- TASK INSTRUCTIONS: Transcribe each of the entries below word for word, changing nothing.

MATERIAL SUPPLIED below:

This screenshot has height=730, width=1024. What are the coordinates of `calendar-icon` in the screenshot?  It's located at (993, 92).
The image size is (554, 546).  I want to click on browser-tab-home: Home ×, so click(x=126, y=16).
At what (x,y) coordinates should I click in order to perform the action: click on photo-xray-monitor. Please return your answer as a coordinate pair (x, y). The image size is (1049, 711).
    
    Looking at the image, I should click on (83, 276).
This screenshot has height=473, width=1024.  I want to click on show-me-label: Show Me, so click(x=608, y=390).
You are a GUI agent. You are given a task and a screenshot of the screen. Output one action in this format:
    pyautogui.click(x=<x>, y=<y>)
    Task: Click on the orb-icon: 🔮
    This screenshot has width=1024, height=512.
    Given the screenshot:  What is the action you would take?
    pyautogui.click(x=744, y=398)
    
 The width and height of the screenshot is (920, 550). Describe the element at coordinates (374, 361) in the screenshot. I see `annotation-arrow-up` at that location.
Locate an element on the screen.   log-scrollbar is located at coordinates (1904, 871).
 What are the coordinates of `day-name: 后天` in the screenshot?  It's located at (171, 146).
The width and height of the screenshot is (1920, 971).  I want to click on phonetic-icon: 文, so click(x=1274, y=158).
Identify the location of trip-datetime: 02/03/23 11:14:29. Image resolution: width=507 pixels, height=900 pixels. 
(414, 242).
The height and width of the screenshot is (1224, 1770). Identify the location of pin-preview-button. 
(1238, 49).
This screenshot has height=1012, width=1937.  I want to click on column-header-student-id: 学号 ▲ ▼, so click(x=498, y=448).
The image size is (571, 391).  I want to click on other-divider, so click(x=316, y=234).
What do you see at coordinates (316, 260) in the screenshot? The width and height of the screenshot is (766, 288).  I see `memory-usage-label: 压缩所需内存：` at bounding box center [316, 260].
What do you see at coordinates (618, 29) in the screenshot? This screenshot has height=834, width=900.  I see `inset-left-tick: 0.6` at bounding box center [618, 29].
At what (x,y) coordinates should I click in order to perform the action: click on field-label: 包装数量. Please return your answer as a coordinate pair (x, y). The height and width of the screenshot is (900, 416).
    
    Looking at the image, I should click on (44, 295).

End of MATERIAL SUPPLIED.

- FINISHED EXERCISE:
This screenshot has height=730, width=1024. What are the coordinates of `calendar-icon` in the screenshot?  It's located at (993, 92).
The image size is (554, 546).  I want to click on browser-tab-home: Home ×, so click(x=126, y=16).
At what (x,y) coordinates should I click in order to perform the action: click on photo-xray-monitor. Please return your answer as a coordinate pair (x, y). The image size is (1049, 711).
    
    Looking at the image, I should click on (83, 276).
This screenshot has height=473, width=1024.  I want to click on show-me-label: Show Me, so click(x=608, y=390).
You are a GUI agent. You are given a task and a screenshot of the screen. Output one action in this format:
    pyautogui.click(x=<x>, y=<y>)
    Task: Click on the orb-icon: 🔮
    This screenshot has width=1024, height=512.
    Given the screenshot:  What is the action you would take?
    pyautogui.click(x=744, y=398)
    
 The width and height of the screenshot is (920, 550). Describe the element at coordinates (374, 361) in the screenshot. I see `annotation-arrow-up` at that location.
Locate an element on the screen.   log-scrollbar is located at coordinates (1904, 871).
 What are the coordinates of `day-name: 后天` in the screenshot?  It's located at (171, 146).
The width and height of the screenshot is (1920, 971).  I want to click on phonetic-icon: 文, so click(x=1274, y=158).
Identify the location of trip-datetime: 02/03/23 11:14:29. Image resolution: width=507 pixels, height=900 pixels. 
(414, 242).
The height and width of the screenshot is (1224, 1770). Identify the location of pin-preview-button. 
(1238, 49).
This screenshot has height=1012, width=1937.  I want to click on column-header-student-id: 学号 ▲ ▼, so click(x=498, y=448).
The image size is (571, 391).  I want to click on other-divider, so click(x=316, y=234).
What do you see at coordinates (316, 260) in the screenshot? The width and height of the screenshot is (766, 288).  I see `memory-usage-label: 压缩所需内存：` at bounding box center [316, 260].
What do you see at coordinates (618, 29) in the screenshot? This screenshot has height=834, width=900.  I see `inset-left-tick: 0.6` at bounding box center [618, 29].
At what (x,y) coordinates should I click in order to perform the action: click on field-label: 包装数量. Please return your answer as a coordinate pair (x, y). The height and width of the screenshot is (900, 416).
    
    Looking at the image, I should click on (44, 295).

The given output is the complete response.